What the exercise asks. Please put every line of the data below into a numbered list, leaving out any blank lines.

Record extracts.
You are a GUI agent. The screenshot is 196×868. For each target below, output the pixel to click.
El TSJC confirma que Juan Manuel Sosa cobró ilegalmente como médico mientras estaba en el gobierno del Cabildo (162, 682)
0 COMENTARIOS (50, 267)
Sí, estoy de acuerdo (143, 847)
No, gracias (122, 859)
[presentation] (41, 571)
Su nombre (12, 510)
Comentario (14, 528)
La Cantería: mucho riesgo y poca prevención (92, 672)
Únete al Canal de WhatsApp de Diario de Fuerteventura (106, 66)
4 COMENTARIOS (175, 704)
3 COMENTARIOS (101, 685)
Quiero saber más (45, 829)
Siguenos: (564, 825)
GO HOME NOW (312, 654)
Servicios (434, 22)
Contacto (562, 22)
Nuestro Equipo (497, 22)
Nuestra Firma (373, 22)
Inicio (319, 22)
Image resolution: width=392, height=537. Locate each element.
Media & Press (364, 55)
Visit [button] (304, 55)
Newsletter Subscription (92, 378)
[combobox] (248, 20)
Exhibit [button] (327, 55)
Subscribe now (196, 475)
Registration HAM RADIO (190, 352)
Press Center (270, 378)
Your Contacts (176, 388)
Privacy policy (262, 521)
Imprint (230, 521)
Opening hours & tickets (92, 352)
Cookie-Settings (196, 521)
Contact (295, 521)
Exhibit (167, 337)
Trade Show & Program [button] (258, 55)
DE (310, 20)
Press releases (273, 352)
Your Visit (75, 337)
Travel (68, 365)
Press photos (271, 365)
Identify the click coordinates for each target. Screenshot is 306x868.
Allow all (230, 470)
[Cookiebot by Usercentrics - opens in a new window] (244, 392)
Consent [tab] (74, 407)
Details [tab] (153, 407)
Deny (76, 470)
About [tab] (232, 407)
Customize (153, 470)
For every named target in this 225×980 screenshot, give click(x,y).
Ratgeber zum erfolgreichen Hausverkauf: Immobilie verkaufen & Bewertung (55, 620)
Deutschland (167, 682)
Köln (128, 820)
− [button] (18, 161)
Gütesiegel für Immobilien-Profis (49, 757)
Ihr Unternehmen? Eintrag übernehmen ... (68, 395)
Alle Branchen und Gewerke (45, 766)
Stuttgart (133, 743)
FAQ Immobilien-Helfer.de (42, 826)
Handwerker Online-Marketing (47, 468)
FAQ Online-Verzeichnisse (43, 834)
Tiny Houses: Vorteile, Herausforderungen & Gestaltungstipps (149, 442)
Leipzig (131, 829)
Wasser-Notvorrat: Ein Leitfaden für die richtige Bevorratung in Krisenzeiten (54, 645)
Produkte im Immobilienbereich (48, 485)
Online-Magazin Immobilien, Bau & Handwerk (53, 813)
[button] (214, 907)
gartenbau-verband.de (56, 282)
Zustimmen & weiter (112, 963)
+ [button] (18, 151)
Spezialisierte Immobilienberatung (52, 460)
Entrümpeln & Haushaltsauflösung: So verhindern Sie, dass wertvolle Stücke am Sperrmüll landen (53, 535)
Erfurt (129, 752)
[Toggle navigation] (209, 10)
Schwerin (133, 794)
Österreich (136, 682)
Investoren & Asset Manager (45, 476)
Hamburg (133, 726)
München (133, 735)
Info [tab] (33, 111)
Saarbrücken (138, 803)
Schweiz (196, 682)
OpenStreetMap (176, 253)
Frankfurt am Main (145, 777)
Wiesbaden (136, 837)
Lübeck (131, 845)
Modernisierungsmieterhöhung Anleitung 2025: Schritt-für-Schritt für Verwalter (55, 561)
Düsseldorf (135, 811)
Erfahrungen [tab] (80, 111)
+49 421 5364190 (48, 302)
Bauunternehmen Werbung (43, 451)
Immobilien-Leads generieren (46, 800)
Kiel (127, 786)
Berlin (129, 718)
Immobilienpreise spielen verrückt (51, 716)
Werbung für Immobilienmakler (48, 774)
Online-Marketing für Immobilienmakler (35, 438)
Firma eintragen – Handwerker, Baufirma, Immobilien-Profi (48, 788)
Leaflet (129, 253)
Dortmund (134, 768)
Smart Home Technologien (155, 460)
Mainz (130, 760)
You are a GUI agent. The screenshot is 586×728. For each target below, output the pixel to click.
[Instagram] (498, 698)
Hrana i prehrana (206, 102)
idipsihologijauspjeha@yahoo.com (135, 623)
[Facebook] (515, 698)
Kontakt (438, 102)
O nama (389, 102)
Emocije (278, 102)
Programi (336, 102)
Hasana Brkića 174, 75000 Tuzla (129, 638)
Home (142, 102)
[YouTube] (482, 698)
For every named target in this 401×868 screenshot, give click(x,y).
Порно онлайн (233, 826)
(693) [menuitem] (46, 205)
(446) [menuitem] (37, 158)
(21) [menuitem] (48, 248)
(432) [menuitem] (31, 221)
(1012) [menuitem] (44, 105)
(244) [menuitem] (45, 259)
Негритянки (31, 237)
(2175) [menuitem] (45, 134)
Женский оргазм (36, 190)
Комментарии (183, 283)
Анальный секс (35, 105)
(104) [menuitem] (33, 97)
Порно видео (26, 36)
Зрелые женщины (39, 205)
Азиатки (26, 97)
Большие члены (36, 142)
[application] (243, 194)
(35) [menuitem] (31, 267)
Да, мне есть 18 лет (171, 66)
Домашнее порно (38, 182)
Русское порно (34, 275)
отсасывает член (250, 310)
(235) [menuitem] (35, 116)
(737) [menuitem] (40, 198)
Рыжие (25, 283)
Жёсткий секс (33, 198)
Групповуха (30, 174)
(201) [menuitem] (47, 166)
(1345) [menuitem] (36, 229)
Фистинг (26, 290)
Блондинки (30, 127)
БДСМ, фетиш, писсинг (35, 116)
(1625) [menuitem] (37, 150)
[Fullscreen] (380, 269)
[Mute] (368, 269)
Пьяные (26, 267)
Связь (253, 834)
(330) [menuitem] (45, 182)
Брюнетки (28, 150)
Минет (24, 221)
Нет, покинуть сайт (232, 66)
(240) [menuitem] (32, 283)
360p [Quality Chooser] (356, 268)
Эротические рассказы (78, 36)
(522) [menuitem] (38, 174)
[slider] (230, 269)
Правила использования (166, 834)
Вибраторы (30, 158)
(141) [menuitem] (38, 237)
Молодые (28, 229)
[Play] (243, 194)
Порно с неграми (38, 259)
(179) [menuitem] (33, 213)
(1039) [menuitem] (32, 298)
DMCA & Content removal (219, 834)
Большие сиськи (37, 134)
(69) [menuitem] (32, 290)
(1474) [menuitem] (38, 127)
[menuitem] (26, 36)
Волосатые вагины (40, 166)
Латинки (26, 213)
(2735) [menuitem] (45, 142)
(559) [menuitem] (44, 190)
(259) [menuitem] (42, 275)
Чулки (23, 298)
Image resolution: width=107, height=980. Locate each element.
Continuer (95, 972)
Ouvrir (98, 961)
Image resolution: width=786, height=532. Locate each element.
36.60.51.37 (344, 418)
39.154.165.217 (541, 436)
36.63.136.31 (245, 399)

Response below.
1. You are a GUI agent. The screenshot is 196×868. For each target below, output the pixel to click.
2. El TSJC confirma que Juan Manuel Sosa cobró ilegalmente como médico mientras estaba en el gobierno del Cabildo (162, 682)
3. 0 COMENTARIOS (50, 267)
4. Sí, estoy de acuerdo (143, 847)
5. No, gracias (122, 859)
6. [presentation] (41, 571)
7. Su nombre (12, 510)
8. Comentario (14, 528)
9. La Cantería: mucho riesgo y poca prevención (92, 672)
10. Únete al Canal de WhatsApp de Diario de Fuerteventura (106, 66)
11. 4 COMENTARIOS (175, 704)
12. 3 COMENTARIOS (101, 685)
13. Quiero saber más (45, 829)
14. Siguenos: (564, 825)
15. GO HOME NOW (312, 654)
16. Servicios (434, 22)
17. Contacto (562, 22)
18. Nuestro Equipo (497, 22)
19. Nuestra Firma (373, 22)
20. Inicio (319, 22)
21. Image resolution: width=392, height=537. Locate each element.
22. Media & Press (364, 55)
23. Visit [button] (304, 55)
24. Newsletter Subscription (92, 378)
25. [combobox] (248, 20)
26. Exhibit [button] (327, 55)
27. Subscribe now (196, 475)
28. Registration HAM RADIO (190, 352)
29. Press Center (270, 378)
30. Your Contacts (176, 388)
31. Privacy policy (262, 521)
32. Imprint (230, 521)
33. Opening hours & tickets (92, 352)
34. Cookie-Settings (196, 521)
35. Contact (295, 521)
36. Exhibit (167, 337)
37. Trade Show & Program [button] (258, 55)
38. DE (310, 20)
39. Press releases (273, 352)
40. Your Visit (75, 337)
41. Travel (68, 365)
42. Press photos (271, 365)
43. Identify the click coordinates for each target. Screenshot is 306x868.
44. Allow all (230, 470)
45. [Cookiebot by Usercentrics - opens in a new window] (244, 392)
46. Consent [tab] (74, 407)
47. Details [tab] (153, 407)
48. Deny (76, 470)
49. About [tab] (232, 407)
50. Customize (153, 470)
51. For every named target in this 225×980 screenshot, give click(x,y).
52. Ratgeber zum erfolgreichen Hausverkauf: Immobilie verkaufen & Bewertung (55, 620)
53. Deutschland (167, 682)
54. Köln (128, 820)
55. − [button] (18, 161)
56. Gütesiegel für Immobilien-Profis (49, 757)
57. Ihr Unternehmen? Eintrag übernehmen ... (68, 395)
58. Alle Branchen und Gewerke (45, 766)
59. Stuttgart (133, 743)
60. FAQ Immobilien-Helfer.de (42, 826)
61. Handwerker Online-Marketing (47, 468)
62. FAQ Online-Verzeichnisse (43, 834)
63. Tiny Houses: Vorteile, Herausforderungen & Gestaltungstipps (149, 442)
64. Leipzig (131, 829)
65. Wasser-Notvorrat: Ein Leitfaden für die richtige Bevorratung in Krisenzeiten (54, 645)
66. Produkte im Immobilienbereich (48, 485)
67. Online-Magazin Immobilien, Bau & Handwerk (53, 813)
68. [button] (214, 907)
69. gartenbau-verband.de (56, 282)
70. Zustimmen & weiter (112, 963)
71. + [button] (18, 151)
72. Spezialisierte Immobilienberatung (52, 460)
73. Entrümpeln & Haushaltsauflösung: So verhindern Sie, dass wertvolle Stücke am Sperrmüll landen (53, 535)
74. Erfurt (129, 752)
75. [Toggle navigation] (209, 10)
76. Schwerin (133, 794)
77. Österreich (136, 682)
78. Investoren & Asset Manager (45, 476)
79. Hamburg (133, 726)
80. München (133, 735)
81. Info [tab] (33, 111)
82. Saarbrücken (138, 803)
83. Schweiz (196, 682)
84. OpenStreetMap (176, 253)
85. Frankfurt am Main (145, 777)
86. Wiesbaden (136, 837)
87. Lübeck (131, 845)
88. Modernisierungsmieterhöhung Anleitung 2025: Schritt-für-Schritt für Verwalter (55, 561)
89. Düsseldorf (135, 811)
90. Erfahrungen [tab] (80, 111)
91. +49 421 5364190 (48, 302)
92. Bauunternehmen Werbung (43, 451)
93. Immobilien-Leads generieren (46, 800)
94. Kiel (127, 786)
95. Berlin (129, 718)
96. Immobilienpreise spielen verrückt (51, 716)
97. Werbung für Immobilienmakler (48, 774)
98. Online-Marketing für Immobilienmakler (35, 438)
99. Firma eintragen – Handwerker, Baufirma, Immobilien-Profi (48, 788)
100. Leaflet (129, 253)
101. Dortmund (134, 768)
102. Smart Home Technologien (155, 460)
103. Mainz (130, 760)
104. You are a GUI agent. The screenshot is 586×728. For each target below, output the pixel to click.
105. [Instagram] (498, 698)
106. Hrana i prehrana (206, 102)
107. idipsihologijauspjeha@yahoo.com (135, 623)
108. [Facebook] (515, 698)
109. Kontakt (438, 102)
110. O nama (389, 102)
111. Emocije (278, 102)
112. Programi (336, 102)
113. Hasana Brkića 174, 75000 Tuzla (129, 638)
114. Home (142, 102)
115. [YouTube] (482, 698)
116. For every named target in this 401×868 screenshot, give click(x,y).
117. Порно онлайн (233, 826)
118. (693) [menuitem] (46, 205)
119. (446) [menuitem] (37, 158)
120. (21) [menuitem] (48, 248)
121. (432) [menuitem] (31, 221)
122. (1012) [menuitem] (44, 105)
123. (244) [menuitem] (45, 259)
124. Негритянки (31, 237)
125. (2175) [menuitem] (45, 134)
126. Женский оргазм (36, 190)
127. Комментарии (183, 283)
128. Анальный секс (35, 105)
129. (104) [menuitem] (33, 97)
130. Порно видео (26, 36)
131. Зрелые женщины (39, 205)
132. Азиатки (26, 97)
133. Большие члены (36, 142)
134. [application] (243, 194)
135. (35) [menuitem] (31, 267)
136. Да, мне есть 18 лет (171, 66)
137. Домашнее порно (38, 182)
138. Русское порно (34, 275)
139. отсасывает член (250, 310)
140. (235) [menuitem] (35, 116)
141. (737) [menuitem] (40, 198)
142. Рыжие (25, 283)
143. Жёсткий секс (33, 198)
144. Групповуха (30, 174)
145. (201) [menuitem] (47, 166)
146. (1345) [menuitem] (36, 229)
147. Фистинг (26, 290)
148. Блондинки (30, 127)
149. БДСМ, фетиш, писсинг (35, 116)
150. (1625) [menuitem] (37, 150)
151. [Fullscreen] (380, 269)
152. [Mute] (368, 269)
153. Пьяные (26, 267)
154. Связь (253, 834)
155. (330) [menuitem] (45, 182)
156. Брюнетки (28, 150)
157. Минет (24, 221)
158. Нет, покинуть сайт (232, 66)
159. (240) [menuitem] (32, 283)
160. 360p [Quality Chooser] (356, 268)
161. Эротические рассказы (78, 36)
162. (522) [menuitem] (38, 174)
163. [slider] (230, 269)
164. Правила использования (166, 834)
165. Вибраторы (30, 158)
166. (141) [menuitem] (38, 237)
167. Молодые (28, 229)
168. [Play] (243, 194)
169. Порно с неграми (38, 259)
170. (179) [menuitem] (33, 213)
171. (1039) [menuitem] (32, 298)
172. DMCA & Content removal (219, 834)
173. Большие сиськи (37, 134)
174. (69) [menuitem] (32, 290)
175. (1474) [menuitem] (38, 127)
176. [menuitem] (26, 36)
177. Волосатые вагины (40, 166)
178. Латинки (26, 213)
179. (2735) [menuitem] (45, 142)
180. (559) [menuitem] (44, 190)
181. (259) [menuitem] (42, 275)
182. Чулки (23, 298)
183. Image resolution: width=107, height=980. Locate each element.
184. Continuer (95, 972)
185. Ouvrir (98, 961)
186. Image resolution: width=786, height=532. Locate each element.
187. 36.60.51.37 (344, 418)
188. 39.154.165.217 (541, 436)
189. 36.63.136.31 (245, 399)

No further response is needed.